EXCERPT.
^^^^

Replace() -- Syntax Error

Posted on 2005-04-26
Last Modified: 2010-05-02
Why doesnt':
--Dim currname As String
--currname = ActiveDocument.FullName
--replace(currname," ","%20",1,-1,1)
work? (at least in Word 2003's implementation of VBA)? I get, "Compile Error. Expected =" I think I am faithfully following the syntax described in the Word/VB help file (see end of this posting), but obviously I am not if I get an error message. My goal is to create a string variable equal to the complete filename but with any spaces replaced with "%20" (minus the quotes). The result will be a click-able hyperlink when pasted into an email.


Replace Function
  Description -- Returns a string in which a specified substring has been replaced with another substring a specified number of times.
  Syntax -- Replace(expression, find, replace[, start[, count[, compare]]])
   -- expression = String expression containing substring to replace.
   -- find = Substring being searched for.
   -- replace = Replacement substring.
   -- start (Optional) =  Position within expression where substring search is to begin. If omitted, 1 is assumed.
   -- count (Optional) =  Number of substring substitutions to perform. If omitted, the default value is –1, which means make all possible substitutions.

^^^^

PROVIDED MATERIAL.
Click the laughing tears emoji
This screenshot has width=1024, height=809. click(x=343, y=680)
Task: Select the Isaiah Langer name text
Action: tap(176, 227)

^^^^

TASK INSTRUCTIONS.
Quote the Replace() error post word for word, everything from "Posted on 2005-04-26" down to "substring to replace.".

WRITTEN ANSWER.
Posted on 2005-04-26
Last Modified: 2010-05-02
Why doesnt':
--Dim currname As String
--currname = ActiveDocument.FullName
--replace(currname," ","%20",1,-1,1)
work? (at least in Word 2003's implementation of VBA)? I get, "Compile Error. Expected =" I think I am faithfully following the syntax described in the Word/VB help file (see end of this posting), but obviously I am not if I get an error message. My goal is to create a string variable equal to the complete filename but with any spaces replaced with "%20" (minus the quotes). The result will be a click-able hyperlink when pasted into an email.


Replace Function
  Description -- Returns a string in which a specified substring has been replaced with another substring a specified number of times.
  Syntax -- Replace(expression, find, replace[, start[, count[, compare]]])
   -- expression = String expression containing substring to replace.